Wyświetl Pojedyńczy Post
Stary 20-08-2022, 15:10   #140
Elenorsar
 
Reputacja: 1 Elenorsar jest godny podziwuElenorsar jest godny podziwuElenorsar jest godny podziwuElenorsar jest godny podziwuElenorsar jest godny podziwuElenorsar jest godny podziwuElenorsar jest godny podziwuElenorsar jest godny podziwuElenorsar jest godny podziwuElenorsar jest godny podziwuElenorsar jest godny podziwu
Przepych. Tak mogłaby nazwać to co zastali w Ellis City. Czarni i biali, służba od samego początku. Kiedyś, w bardzo, ale to bardzo odległych czasach też takich miała. Później jednak ich znienawidziła, a teraz byli jej obojętni.

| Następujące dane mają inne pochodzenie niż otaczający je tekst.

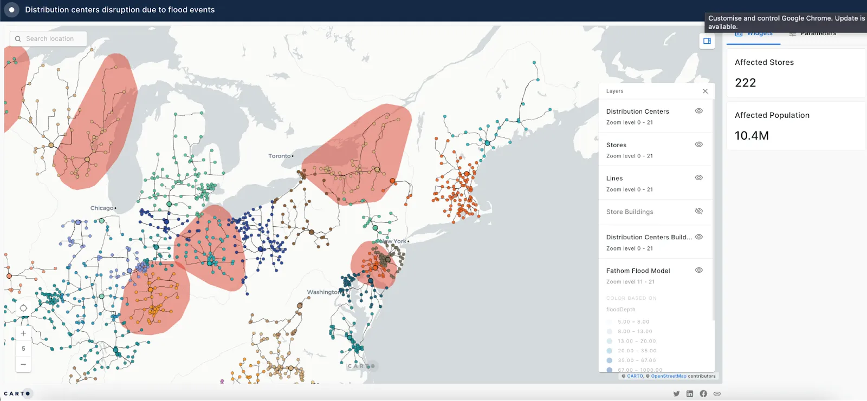Viewport: 867px width, 401px height.
Task: Hide the Stores layer
Action: [x=698, y=144]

Melody działała stanowczo z obsługą hotelu. Jakby w takim miejscu była nie pierwszy raz i nie pierwszy raz udawała, że jest z wyższych sfer. A może z takich była, a jedynie teraz przy nich udaje kogoś na ich poziomie?

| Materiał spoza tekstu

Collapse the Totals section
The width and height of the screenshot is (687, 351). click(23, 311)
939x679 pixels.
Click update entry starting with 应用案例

Do tej pory życie Elizabeth wyglądało zgoła inaczej. Zamiast wykwintnych dań i deserów jej kuchnia zazwyczaj ograniczała się do pieczeni z ogniska lub podgrzewany puszek. Ciasto w porównaniu do poprzednich posiłków było jak niebo w gębie, a "Ognista" aż poprosiła o dokładkę tego znakomitego dania i nie zwracając uwagi na pomruki i spojrzenia innych osób, wypisała okruszki ze swojego talerzyka.

***

Dixon z pełnym brzuchem udała się do swojego pokoju z kolejnym kawałkiem ciasta w ręku. Stwierdziła, że skoro pozwolili sobie tego dnia na luksus, to nie będzie się ograniczała. Na miejscu w swoim pokoju zastała jeszcze większe luksusy niż w holu, a przy tym równie dużo służących. I pań i panów. Tych drugich, czarnych bardzo szybko odprawiła i w jej pokoju pozostały jedynie panie i biali panowie, którzy bardzo sprawnie pomogli jej się odprężyć. Przede wszystkim najlepszy moment był, gdy odwiedziła ją Helen. Te jej zręczne i silne palce, które działały cuda. Długie dni w siodle i w dodatku rana po postrzale sprawiały, że nie czuła się najlepiej. Te palce wróciły życie do jej obolałego ciała. Taka osoba przydałaby się już w momencie jak ta cała nieudolna "wycieczka" się skończy. "Ognistej" nawet przeszło przez myśl, aby na koniec pobytu w przybytku porwać Helen wraz z jej nieziemskimi rękoma, aby mieć już coś sprawdzonego, co jej się podoba, ale myśl szybko odleciała, gdy Dixon zapominała się przy kolejnych naciskach dłoni na jej ciało.

Gdy całe plecy oraz nogi Elizabeth zostały rozmasowane, Helen spytała się leżącej kobiety, czy z drugiej strony także ją wymasować. Dixon nie protestowała i leniwie przewróciła się na plecy odsłaniając całe ciało, nie zwracając na to większej uwagi. Masażystka zachowała się jednak profesjonalnie i osuwającym się ręcznikiem z jej pupy zasłoniła to co trzeba, a także dodała kolejny na jej biust. Rewolwerzystka się zdziwiła, że kobieta stanęła za jej głową i zaczęła wcierać małe ilości olejku w jej twarz. Chyba musiało być to wspaniałe uczucie, bo kolejne co Elizabeth pamiętała to jak Helen powiedziała jej, że to już koniec i skierowała się do wyjścia. Najwyraźniej masowana dziewczyna musiała przysnąć podczas zabiegu, a po wybudzeniu czuła się jak w niebie. Dixon podziękowała kobiecie i poprosiła, aby poczekała. Szybko wstała i skierowała się do swoich rzeczy, a następnie wręczyła kobiecie mały napiwek za tak udaną usługę. Poprosiła także o powtórkę rano, przed śniadaniem, zaznaczając aby wzięła ze sobą butelkę dobrego wina z restauracji.

Dixon rozluźniona, odprężona i dziwnie nie obolała zawołała dziewczę i poprosiła o podgrzanie wody. Miała ochotę leżeć długo w wannie korzystając z ostatnich spokojnych chwil.